The genny only has a single pole breaker in one line, if there is an internal fault to earth, then a large current could flow with nothing to trip - and again there's a risk of burning out the genny or transformer. Consider fault between the genny winding on the side with the internal breaker and earth - then draw the path the fault current would take and you'll see what I mean.
Selecting this breaker could be tricky. Too low a tripping current and you'll get nuisance tripes, too high and the genny won't be able to drive enough current through it to trip.

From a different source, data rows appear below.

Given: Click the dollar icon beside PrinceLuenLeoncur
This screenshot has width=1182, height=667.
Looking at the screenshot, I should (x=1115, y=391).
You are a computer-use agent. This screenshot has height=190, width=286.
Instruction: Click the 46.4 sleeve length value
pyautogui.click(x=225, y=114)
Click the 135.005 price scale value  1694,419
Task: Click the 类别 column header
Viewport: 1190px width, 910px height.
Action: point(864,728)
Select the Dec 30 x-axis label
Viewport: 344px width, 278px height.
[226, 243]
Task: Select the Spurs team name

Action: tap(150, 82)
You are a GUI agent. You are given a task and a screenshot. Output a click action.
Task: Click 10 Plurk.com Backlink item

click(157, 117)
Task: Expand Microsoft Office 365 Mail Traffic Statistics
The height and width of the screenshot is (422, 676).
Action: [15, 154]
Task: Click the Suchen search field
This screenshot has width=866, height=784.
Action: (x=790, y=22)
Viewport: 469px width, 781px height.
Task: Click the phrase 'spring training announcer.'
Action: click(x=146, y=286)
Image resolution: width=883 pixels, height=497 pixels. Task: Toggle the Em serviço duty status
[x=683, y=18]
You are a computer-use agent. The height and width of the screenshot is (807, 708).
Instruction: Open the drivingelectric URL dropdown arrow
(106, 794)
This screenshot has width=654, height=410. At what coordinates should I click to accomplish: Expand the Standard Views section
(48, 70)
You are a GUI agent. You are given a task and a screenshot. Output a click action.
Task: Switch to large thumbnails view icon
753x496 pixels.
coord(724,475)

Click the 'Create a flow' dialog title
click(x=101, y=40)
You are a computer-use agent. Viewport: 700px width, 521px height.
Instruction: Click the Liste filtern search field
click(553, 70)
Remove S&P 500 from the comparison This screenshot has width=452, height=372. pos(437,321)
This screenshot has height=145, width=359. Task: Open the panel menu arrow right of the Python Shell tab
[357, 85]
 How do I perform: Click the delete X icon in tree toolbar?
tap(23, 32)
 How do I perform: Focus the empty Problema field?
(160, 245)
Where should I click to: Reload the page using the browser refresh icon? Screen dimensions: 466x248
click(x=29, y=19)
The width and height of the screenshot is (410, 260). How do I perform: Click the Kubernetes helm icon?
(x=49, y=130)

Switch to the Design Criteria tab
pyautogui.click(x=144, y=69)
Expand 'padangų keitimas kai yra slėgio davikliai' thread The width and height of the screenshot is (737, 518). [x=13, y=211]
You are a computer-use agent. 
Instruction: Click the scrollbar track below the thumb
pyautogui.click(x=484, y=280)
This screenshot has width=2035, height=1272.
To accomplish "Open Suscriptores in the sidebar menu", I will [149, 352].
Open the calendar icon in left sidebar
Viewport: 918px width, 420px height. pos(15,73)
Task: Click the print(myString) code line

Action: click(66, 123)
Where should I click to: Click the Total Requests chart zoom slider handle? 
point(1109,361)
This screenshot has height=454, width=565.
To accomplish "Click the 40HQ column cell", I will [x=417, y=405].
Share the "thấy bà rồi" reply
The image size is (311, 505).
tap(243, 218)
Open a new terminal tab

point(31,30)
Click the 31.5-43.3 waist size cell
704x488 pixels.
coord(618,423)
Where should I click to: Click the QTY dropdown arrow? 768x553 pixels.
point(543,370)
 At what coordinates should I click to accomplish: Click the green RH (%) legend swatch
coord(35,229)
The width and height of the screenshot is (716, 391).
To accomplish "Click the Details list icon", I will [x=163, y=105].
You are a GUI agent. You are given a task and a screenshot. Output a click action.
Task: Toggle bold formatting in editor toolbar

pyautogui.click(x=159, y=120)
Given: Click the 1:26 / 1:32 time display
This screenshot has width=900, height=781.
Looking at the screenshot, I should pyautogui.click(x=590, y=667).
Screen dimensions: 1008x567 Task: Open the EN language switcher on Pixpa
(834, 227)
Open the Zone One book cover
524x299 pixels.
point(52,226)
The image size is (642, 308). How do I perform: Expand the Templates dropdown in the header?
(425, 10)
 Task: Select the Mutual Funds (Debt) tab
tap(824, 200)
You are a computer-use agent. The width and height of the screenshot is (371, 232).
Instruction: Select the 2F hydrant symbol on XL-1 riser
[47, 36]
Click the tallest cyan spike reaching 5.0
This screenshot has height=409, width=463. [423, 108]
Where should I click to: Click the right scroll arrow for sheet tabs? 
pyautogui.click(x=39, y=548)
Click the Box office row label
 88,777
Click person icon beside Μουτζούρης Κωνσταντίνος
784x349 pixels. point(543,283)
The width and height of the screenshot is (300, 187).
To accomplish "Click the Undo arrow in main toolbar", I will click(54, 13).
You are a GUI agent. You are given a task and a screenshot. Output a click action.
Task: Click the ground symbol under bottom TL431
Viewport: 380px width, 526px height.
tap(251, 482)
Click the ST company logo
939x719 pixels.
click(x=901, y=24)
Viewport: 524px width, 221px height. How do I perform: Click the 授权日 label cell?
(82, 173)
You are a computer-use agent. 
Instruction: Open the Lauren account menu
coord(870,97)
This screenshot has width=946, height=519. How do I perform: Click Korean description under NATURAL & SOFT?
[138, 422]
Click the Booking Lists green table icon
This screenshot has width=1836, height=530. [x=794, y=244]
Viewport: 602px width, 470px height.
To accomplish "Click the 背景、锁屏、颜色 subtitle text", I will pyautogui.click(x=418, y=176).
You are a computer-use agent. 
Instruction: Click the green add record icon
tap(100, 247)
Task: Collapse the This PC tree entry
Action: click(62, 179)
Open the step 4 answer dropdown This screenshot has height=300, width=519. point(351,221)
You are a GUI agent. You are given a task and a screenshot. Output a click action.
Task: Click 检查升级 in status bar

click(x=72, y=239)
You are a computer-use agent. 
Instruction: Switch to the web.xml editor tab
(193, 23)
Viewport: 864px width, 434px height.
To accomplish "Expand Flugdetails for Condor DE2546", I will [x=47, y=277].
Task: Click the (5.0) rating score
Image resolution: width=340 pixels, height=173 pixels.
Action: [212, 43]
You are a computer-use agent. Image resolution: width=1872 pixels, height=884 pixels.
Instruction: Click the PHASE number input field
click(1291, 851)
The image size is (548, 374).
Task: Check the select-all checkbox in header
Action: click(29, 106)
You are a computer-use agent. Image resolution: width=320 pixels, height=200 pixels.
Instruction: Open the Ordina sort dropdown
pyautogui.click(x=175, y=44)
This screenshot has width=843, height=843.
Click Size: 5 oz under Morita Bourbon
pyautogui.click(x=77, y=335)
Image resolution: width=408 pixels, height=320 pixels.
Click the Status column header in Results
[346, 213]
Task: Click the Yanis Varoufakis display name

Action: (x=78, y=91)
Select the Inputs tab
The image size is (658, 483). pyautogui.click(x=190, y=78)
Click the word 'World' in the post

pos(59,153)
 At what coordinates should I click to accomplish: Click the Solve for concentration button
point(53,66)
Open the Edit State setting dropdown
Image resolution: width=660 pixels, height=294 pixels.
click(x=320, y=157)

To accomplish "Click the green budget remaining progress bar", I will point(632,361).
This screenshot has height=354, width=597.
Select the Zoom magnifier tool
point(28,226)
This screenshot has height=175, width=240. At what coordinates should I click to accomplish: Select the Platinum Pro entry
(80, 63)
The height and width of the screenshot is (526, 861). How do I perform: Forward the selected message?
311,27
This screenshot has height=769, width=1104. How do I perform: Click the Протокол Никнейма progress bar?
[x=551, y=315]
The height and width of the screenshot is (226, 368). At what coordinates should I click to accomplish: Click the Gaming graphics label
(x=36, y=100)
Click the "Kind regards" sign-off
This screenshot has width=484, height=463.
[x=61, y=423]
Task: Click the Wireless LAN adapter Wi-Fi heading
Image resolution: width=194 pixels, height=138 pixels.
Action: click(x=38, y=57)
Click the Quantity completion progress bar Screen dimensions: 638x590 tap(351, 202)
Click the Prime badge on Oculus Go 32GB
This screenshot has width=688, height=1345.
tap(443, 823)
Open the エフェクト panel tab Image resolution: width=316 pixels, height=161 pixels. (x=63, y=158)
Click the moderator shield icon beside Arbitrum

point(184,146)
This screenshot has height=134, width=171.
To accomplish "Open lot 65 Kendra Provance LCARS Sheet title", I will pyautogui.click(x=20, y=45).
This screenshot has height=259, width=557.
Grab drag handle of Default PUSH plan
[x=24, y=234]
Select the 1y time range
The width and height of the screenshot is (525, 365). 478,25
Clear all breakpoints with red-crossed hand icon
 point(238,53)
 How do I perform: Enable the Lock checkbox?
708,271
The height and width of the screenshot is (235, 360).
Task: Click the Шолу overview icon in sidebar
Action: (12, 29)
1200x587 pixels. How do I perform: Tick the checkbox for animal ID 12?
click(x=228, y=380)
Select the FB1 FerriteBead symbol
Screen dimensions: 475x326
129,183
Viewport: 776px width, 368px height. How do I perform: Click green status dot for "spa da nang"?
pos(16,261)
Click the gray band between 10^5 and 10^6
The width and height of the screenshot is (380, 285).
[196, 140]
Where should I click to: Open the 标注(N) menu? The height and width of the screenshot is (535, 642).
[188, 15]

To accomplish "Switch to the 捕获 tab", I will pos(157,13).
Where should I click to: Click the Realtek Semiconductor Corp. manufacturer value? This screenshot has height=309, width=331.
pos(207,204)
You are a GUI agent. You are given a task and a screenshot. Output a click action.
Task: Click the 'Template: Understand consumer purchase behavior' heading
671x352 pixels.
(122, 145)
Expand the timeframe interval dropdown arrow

Another RCD/GFI might be more appropriate.
It seems this thread has run and run!@pc1966 do you have any comments on this BEFORE or AFTER changeover switch N-E
I apologize if the thread has run longer as it should.It seems this thread has run and run!
The critical point is you should NEVER be without a ground connection no matter what the switch is doing (even if stuck half-way).
Typically here we separate N & E from the incoming supply before you do anything, so in that sense the bond is before a changeover switch, but then we don't haver the link in the DB panel as you do which would normally be after a change-over switch.
I see what you're saying. Now circling back to what you mentioned in the beginning of this thread, I thought that we should NEVER let the neutral of the generator touch the supply neutral? If N-E are linked before the panel, then both neutrals are linked through the ground connection. Wouldn't that have the same undesirable effect?To some extent if you are linking N-E before the panel you might as well have only L1 & L2 switched as N & E are always common, and that would also be the auto-transformer centre tap (after any protection).
I see a 3-pole MCB appears above, it could be for the 100% load with the transformer rated at 50% as then the tap is good to that current anyway. So a 5kVA transformer on a 10kVA generator and a 40A or 45A 3-pole MCB is a sane choice, etc.